Word for word, write out the entries that follow, omitting all pictures.

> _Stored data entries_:
·····

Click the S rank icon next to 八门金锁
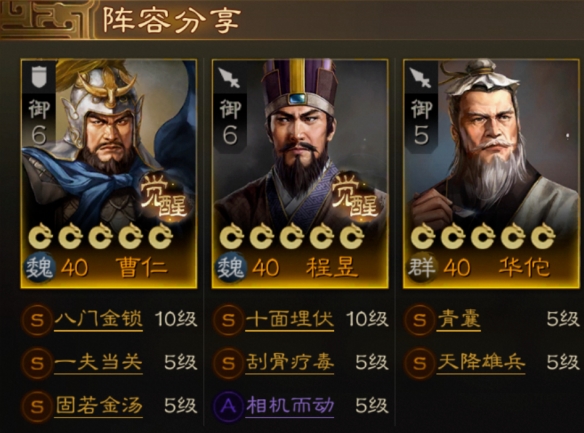Viewport: 584px width, 433px height. 37,319
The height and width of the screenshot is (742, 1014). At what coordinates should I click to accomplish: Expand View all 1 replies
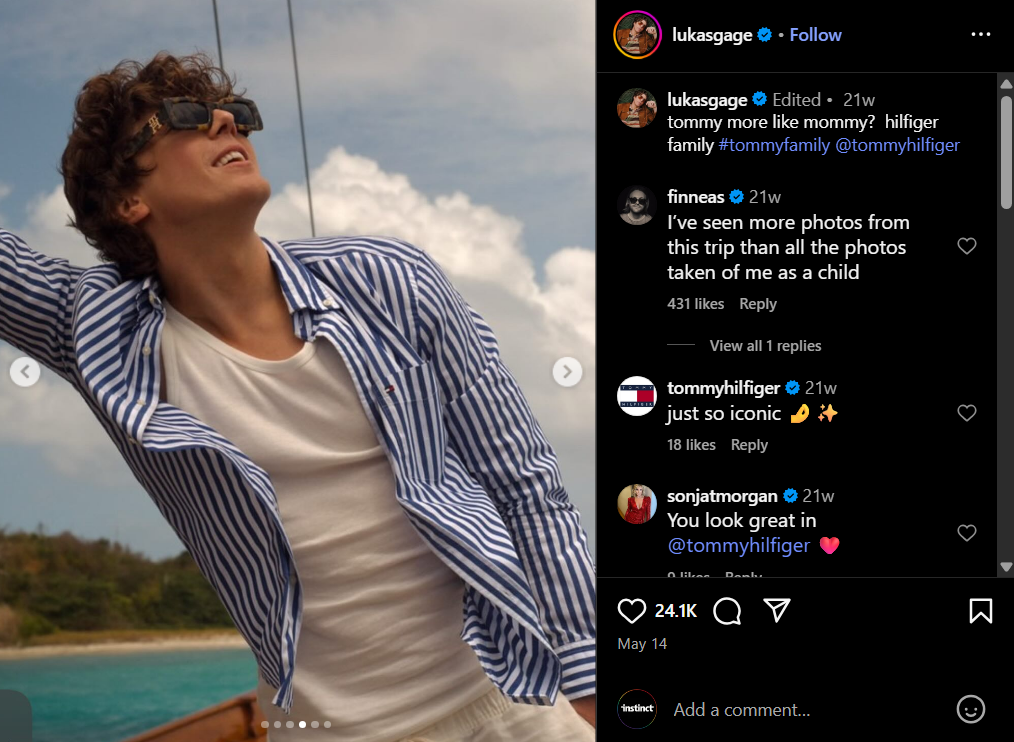765,346
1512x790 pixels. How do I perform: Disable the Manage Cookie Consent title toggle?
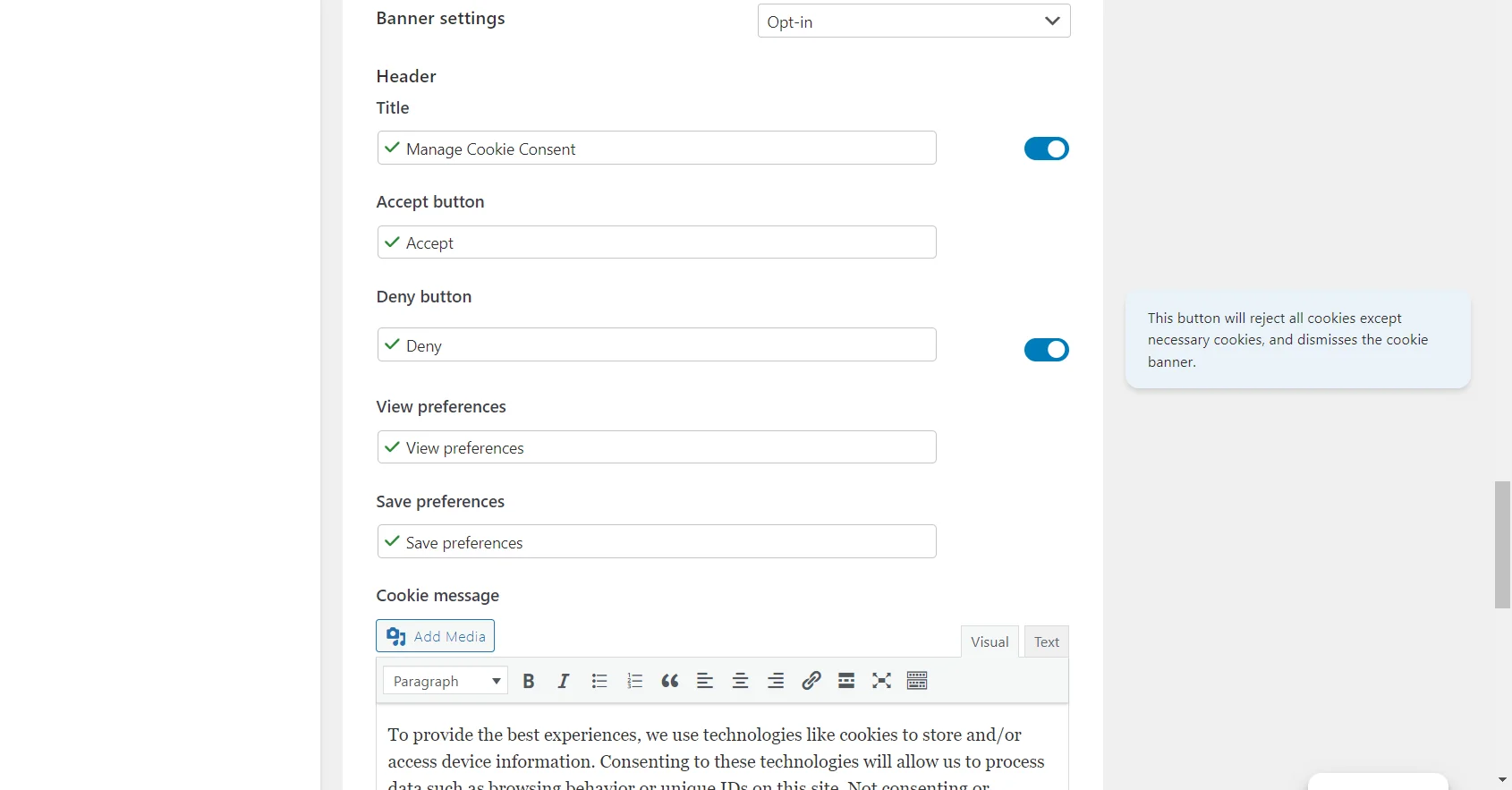[1046, 149]
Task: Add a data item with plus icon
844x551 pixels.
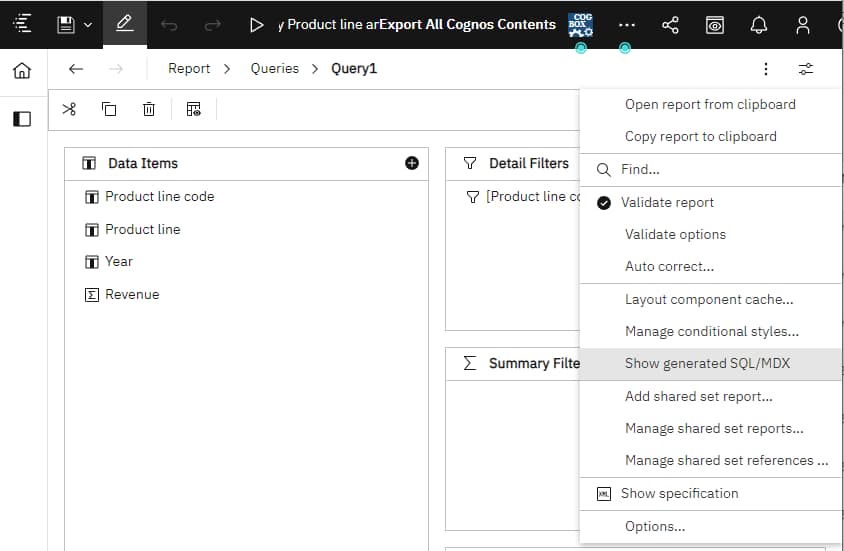Action: tap(412, 163)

·····

> _Answer for the task_:
Click the S rank icon next to 八门金锁
Viewport: 584px width, 433px height. 37,319
The height and width of the screenshot is (742, 1014). At what coordinates should I click to accomplish: Expand View all 1 replies
765,346
1512x790 pixels. How do I perform: Disable the Manage Cookie Consent title toggle?
[1046, 149]
Task: Add a data item with plus icon
844x551 pixels.
Action: tap(412, 163)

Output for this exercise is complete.